Wernimont, A.K.,Lew, J.,Wasney, G.,Alam, Z.,Kozieradzki, I.,Cossar, D.,Schapiro, M.,Bochkarev, A.,Arrowsmith, C.H.,Bountra, C.,Wilkstrom, M.,Edwards, A.M.,Hui, R.,Artz, J.D.,Hills, T.,Structural Genomics Consortium (SGC) (登録日: 2008-05-23, 公開日: 2008-07-15, 最終更新日: 2023-08-30)

主引用文献

Hills, T.,Srivastava, A.,Ayi, K.,Wernimont, A.K.,Kain, K.,Waters, A.P.,Hui, R.,Pizarro, J.C.
Characterization of a new phosphatase from Plasmodium.
Mol.Biochem.Parasitol., 179:69-79, 2011

PubMed Abstract: Plasmodium falciparum malaria is the most important parasitic disease worldwide, responsible for an estimated 1 million deaths annually.
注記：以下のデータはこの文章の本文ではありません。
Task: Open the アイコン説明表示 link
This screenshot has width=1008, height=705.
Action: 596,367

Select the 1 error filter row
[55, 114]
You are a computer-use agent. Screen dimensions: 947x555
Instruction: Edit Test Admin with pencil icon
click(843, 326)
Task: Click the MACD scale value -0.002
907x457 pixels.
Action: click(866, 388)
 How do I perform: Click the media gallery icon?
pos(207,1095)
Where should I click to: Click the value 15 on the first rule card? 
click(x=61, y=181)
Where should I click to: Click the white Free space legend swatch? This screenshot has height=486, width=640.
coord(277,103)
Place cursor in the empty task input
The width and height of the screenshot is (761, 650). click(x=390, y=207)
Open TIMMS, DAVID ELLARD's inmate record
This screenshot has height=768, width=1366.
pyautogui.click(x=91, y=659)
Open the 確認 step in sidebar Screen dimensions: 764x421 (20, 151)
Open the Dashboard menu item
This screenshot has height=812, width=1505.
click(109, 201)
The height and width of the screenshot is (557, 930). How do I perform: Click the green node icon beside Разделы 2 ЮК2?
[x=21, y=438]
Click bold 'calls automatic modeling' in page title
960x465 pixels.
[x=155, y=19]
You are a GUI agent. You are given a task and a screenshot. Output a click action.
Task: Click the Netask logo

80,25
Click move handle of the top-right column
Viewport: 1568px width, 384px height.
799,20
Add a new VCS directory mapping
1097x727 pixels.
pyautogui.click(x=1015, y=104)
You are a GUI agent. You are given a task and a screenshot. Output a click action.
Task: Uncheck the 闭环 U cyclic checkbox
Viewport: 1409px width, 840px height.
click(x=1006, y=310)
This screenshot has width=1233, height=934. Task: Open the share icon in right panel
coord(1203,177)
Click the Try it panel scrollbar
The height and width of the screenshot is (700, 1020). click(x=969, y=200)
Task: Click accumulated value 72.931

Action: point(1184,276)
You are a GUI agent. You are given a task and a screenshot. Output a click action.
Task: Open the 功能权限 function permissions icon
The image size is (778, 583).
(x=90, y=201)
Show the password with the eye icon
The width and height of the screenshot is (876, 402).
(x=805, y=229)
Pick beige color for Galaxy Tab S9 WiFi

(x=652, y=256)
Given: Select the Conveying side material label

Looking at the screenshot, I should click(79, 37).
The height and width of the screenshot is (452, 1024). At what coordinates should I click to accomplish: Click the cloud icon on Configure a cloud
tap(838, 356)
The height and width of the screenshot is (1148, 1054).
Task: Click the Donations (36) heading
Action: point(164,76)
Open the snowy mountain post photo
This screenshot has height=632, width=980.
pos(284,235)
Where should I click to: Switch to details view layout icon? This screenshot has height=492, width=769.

Two P. falciparum genes code for putative phosphoglycerate mutases (PGMases), a widespread protein group characterized by the involvement of histidine residues in their catalytic mechanism. PGMases are responsible for the interconversion between 2 and 3-phosphoglycerate, an intermediate step in the glycolysis pathway. We have determined the crystal structures of one of the P. falciparum's PGMases (PfPGM2) and a functionally distinct phosphoglycerate mutase from Cryptosporidium parvum, a related apicomplexan parasite. We performed sequence and structural comparisons between the two structures, another P. falciparum enzyme (PfPGM1) and several other PGM family members from other organisms. The comparisons revealed a distinct conformation of the catalytically active residues not seen in previously determined phosphoglycerate mutase structures. Furthermore, characterization of their enzymatic activities revealed contrasting behaviors between the PfPGM2 and the classical cofactor-dependent PGMase from C. parvum, clearly establishing PfPGM2 as a phosphatase with a residual level of mutase activity. Further support for this function attribution was provided by our structural comparison with previously characterized PGM family members. Genetic characterization of PGM2 in the rodent parasite Plasmodium berghei indicated that the protein might be essential to blood stage asexual growth, and a GFP tagged allele is expressed in both blood and zygote ookinete development and located in the cytoplasm. The P. falciparum PGM2 is either an enzyme implicated in the phosphate metabolism of the parasite or a regulator of its life cycle.

PubMed: 21689687
DOI: 10.1016/j.molbiopara.2011.06.001

実験手法

X-RAY DIFFRACTION (2.01 Å)